** Begin Extracted information **

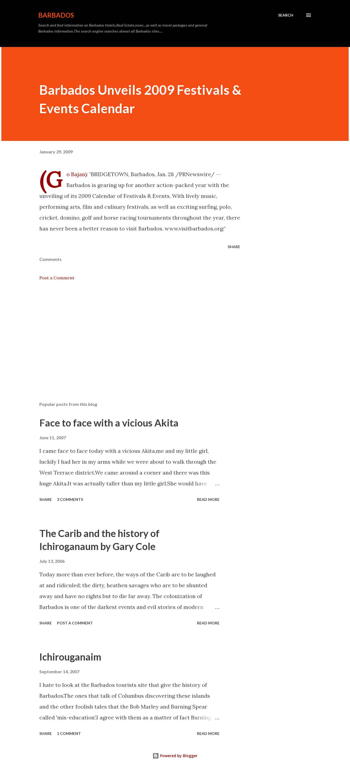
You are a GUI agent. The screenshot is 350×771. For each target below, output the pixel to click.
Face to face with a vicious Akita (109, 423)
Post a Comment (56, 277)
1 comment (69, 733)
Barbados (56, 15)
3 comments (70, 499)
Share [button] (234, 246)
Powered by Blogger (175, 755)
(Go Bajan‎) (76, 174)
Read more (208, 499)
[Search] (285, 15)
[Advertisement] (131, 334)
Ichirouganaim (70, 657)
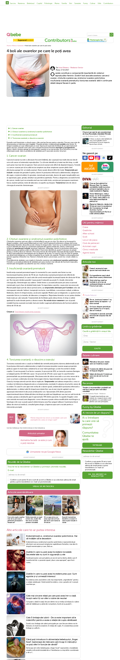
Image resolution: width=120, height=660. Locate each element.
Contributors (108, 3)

** End Extracted information **
** Begin Extracted information **

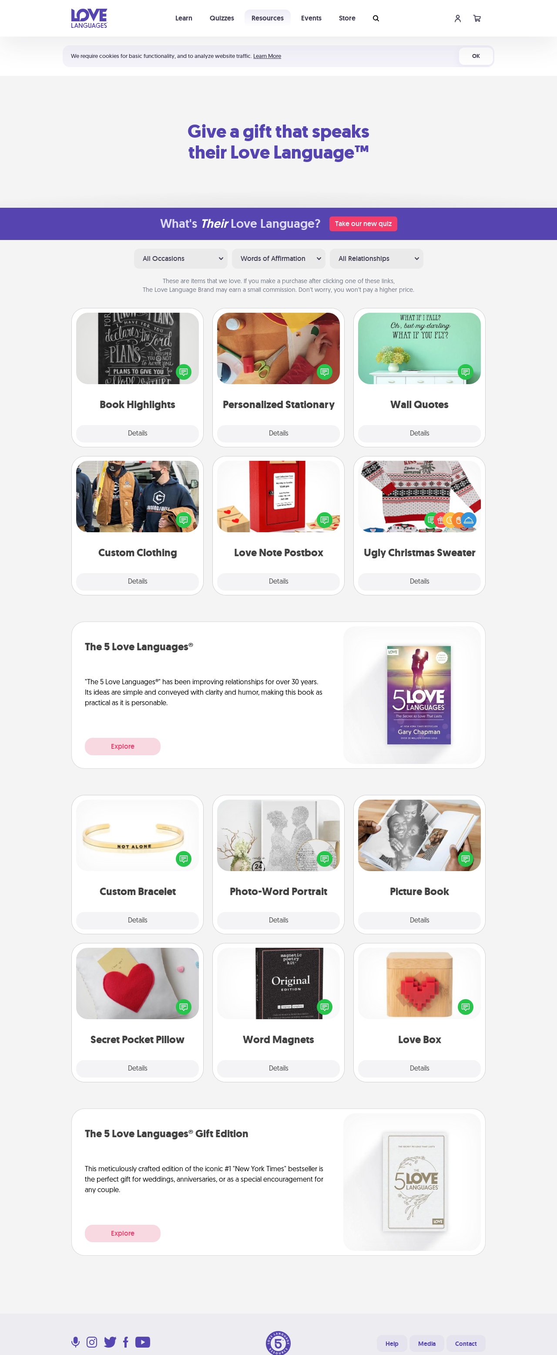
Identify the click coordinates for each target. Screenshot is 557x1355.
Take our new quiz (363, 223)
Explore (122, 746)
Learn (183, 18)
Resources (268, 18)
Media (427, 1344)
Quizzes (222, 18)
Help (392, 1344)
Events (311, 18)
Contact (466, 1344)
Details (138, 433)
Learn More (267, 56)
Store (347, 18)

** End Extracted information **

» Task objective
Rewrite the listing starting with the line that contains "(Go Bajan‎) (76, 174)" and going on through the line that contains "Ichirouganaim (70, 657)", putting "Continue reading" in place of "Read more" and leaving everything else the same.

» Complete answer
(Go Bajan‎) (76, 174)
Continue reading (208, 499)
[Search] (285, 15)
[Advertisement] (131, 334)
Ichirouganaim (70, 657)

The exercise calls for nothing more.